── INPUT MATERIAL ──

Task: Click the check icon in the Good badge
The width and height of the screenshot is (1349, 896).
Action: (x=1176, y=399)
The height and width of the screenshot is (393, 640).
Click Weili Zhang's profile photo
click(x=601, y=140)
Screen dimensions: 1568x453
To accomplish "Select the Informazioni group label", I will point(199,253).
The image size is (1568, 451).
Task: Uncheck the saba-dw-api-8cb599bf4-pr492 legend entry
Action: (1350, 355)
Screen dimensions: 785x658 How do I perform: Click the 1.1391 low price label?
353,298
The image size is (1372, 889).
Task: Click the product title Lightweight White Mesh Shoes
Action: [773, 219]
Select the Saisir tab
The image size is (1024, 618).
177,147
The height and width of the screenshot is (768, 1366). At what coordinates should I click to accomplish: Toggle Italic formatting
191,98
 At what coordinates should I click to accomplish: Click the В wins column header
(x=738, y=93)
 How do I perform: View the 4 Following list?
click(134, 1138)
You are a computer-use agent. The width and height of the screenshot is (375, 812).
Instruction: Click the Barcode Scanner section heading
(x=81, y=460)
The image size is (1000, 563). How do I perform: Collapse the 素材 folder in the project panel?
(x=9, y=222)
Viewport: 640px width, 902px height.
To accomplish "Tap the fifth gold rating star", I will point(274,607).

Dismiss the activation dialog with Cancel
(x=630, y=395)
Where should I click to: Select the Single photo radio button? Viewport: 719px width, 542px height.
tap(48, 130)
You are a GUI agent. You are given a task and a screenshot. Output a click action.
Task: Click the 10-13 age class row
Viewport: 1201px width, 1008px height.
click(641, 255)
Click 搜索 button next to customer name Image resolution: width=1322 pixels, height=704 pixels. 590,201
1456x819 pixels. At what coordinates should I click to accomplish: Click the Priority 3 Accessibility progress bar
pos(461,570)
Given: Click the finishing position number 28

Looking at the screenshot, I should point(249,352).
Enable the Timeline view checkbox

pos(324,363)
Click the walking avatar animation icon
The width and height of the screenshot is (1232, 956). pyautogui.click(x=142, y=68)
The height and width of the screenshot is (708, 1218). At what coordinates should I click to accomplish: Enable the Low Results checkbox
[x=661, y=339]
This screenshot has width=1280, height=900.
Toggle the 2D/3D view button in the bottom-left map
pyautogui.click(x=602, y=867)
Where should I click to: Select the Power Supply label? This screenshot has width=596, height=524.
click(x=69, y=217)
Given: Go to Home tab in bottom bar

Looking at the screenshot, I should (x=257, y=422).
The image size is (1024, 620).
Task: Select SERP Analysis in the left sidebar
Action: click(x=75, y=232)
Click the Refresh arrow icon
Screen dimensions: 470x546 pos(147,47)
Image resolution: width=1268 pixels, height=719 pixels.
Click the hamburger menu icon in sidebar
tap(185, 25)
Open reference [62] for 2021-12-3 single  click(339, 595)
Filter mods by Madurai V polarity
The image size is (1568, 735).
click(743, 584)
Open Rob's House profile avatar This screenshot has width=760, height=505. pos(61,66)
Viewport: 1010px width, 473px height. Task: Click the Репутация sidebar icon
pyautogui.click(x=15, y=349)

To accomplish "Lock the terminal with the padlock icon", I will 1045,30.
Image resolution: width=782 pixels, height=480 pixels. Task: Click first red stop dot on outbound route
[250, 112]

───

Which lines above contain the word "agent"? Show each of them.

§ **TASK RESULT**:
You are a computer-use agent. The width and height of the screenshot is (375, 812).
You are a GUI agent. You are given a task and a screenshot. Output a click action.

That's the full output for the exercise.